Material to process:
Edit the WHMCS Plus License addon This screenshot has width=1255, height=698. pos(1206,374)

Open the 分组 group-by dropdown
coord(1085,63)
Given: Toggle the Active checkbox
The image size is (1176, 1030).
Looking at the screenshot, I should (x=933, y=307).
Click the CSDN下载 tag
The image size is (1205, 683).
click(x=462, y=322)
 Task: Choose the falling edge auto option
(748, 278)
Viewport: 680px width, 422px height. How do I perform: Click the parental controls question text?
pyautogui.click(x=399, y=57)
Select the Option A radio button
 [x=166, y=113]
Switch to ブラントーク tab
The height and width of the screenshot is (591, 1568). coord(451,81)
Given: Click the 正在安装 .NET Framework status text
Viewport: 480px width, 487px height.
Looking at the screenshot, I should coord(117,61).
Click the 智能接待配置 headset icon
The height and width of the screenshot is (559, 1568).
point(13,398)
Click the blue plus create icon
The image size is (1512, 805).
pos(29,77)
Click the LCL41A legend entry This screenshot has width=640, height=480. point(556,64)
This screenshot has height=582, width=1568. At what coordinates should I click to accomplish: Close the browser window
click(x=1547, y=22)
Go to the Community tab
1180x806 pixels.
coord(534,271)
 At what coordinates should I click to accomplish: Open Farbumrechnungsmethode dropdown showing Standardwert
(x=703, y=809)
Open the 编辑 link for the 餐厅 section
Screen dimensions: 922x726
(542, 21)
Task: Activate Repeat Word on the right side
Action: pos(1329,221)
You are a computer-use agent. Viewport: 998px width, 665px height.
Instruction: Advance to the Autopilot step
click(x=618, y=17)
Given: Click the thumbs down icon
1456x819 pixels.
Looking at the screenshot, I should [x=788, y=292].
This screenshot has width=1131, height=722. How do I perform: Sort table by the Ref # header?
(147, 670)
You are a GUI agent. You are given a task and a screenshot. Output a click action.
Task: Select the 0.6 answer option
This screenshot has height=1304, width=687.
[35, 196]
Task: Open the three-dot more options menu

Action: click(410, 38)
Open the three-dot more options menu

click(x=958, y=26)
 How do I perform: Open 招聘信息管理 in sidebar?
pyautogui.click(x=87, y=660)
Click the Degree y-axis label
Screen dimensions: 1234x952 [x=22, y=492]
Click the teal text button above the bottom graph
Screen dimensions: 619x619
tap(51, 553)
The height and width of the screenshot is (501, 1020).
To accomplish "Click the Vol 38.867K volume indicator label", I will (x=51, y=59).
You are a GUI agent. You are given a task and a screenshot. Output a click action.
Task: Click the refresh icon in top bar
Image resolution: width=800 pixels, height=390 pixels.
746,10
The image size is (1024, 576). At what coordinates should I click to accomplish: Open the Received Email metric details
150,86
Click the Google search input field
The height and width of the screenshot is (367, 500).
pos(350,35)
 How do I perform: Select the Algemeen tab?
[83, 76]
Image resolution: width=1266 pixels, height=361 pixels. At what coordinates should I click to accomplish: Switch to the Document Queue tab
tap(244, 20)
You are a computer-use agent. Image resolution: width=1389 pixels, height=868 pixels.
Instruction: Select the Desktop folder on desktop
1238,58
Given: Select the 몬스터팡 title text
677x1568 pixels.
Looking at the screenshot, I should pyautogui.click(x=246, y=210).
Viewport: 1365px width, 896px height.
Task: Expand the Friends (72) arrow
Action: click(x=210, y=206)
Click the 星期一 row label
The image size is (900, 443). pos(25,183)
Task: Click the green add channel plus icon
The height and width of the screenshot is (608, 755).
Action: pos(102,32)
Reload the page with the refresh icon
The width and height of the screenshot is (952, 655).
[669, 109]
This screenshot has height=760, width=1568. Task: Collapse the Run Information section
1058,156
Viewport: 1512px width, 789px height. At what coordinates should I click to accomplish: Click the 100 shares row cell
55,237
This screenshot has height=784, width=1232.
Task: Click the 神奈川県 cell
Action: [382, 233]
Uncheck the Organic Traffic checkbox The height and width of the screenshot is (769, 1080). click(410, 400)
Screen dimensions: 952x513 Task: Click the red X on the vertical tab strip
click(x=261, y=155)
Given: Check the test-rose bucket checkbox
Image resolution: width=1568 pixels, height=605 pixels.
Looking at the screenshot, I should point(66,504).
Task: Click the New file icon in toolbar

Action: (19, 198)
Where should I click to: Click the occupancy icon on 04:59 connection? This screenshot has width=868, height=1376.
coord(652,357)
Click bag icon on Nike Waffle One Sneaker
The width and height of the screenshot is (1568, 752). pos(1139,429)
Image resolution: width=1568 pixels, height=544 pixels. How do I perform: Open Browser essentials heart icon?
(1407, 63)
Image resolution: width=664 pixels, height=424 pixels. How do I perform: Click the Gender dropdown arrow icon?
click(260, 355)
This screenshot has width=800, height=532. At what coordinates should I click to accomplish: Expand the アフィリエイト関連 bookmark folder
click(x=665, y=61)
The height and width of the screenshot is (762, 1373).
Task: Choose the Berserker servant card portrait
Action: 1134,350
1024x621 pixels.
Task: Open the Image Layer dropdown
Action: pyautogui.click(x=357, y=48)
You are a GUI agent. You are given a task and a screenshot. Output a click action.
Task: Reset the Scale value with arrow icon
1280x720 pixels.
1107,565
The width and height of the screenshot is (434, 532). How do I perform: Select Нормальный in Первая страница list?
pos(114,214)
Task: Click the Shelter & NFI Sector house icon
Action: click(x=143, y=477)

Problem to solve: List each line in the data above where the word "folder" appears.

Output for this exercise:
Instruction: Select the Desktop folder on desktop
This screenshot has width=800, height=532. At what coordinates should I click to accomplish: Expand the アフィリエイト関連 bookmark folder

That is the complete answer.